India joins UNSC as non-permanent member

Updated - November 17, 2021 05:33 am IST

Published - January 03, 2011 01:35 am IST - New York:

India has joined the United Nations Security Council as its non-permanent member for a two-year term after a gap of 19 years, hoping that the seat at the high table will not only cement its place as a key global player, but also pave the way for becoming a permanent member of the powerful wing of the world body.

On January 1, India, along with Germany, Portugal, South Africa and Columbia, became one of the five non-permanent members of this 15-member body.

India's approach to key global issues would be keenly watched not only by members of the United Nations — especially the third world countries — but also from the P5, in particular the U.S. which would like New Delhi to align itself with and support Washington's move on burning issues such as Iran.

Fresh outlook

As India celebrates the support of U.S. President Barack Obama for its quest to become a permanent member in the Council, India's Ambassador to the U.N. Hardeep Singh Puri said New Delhi was ready to serve in the powerful structure with a fresh outlook on several international issues, especially human rights.

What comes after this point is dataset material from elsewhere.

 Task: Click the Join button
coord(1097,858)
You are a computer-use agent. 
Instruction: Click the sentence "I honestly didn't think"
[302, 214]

“Over the last year we have been repositioning ourselves on issues ... I can anticipate that we will be much more upfront and even demanding on human rights issues,” Mr. Puri said.

“That reflects the changing priorities in India,” he told PTI earlier.

“I don't see us having any problem in terms of where our interest lies and where the interest of the permanent members lie including the West ... in fact, I think we are on the same page with them on most of these issues,” he said.

The top diplomat further stressed that while India is part of G-77 and the non-aligned world, this affiliation would not prevent it from taking actions and positions that contributed to the “larger public good.”

“If this means going against positions that some groups take then we will have no hesitation,” he said.

Mr. Puri, however, dismissed reports that India's changing position had anything to do with appeasing the U.S. and other Western countries in order to secure a permanent seat on the Security Council.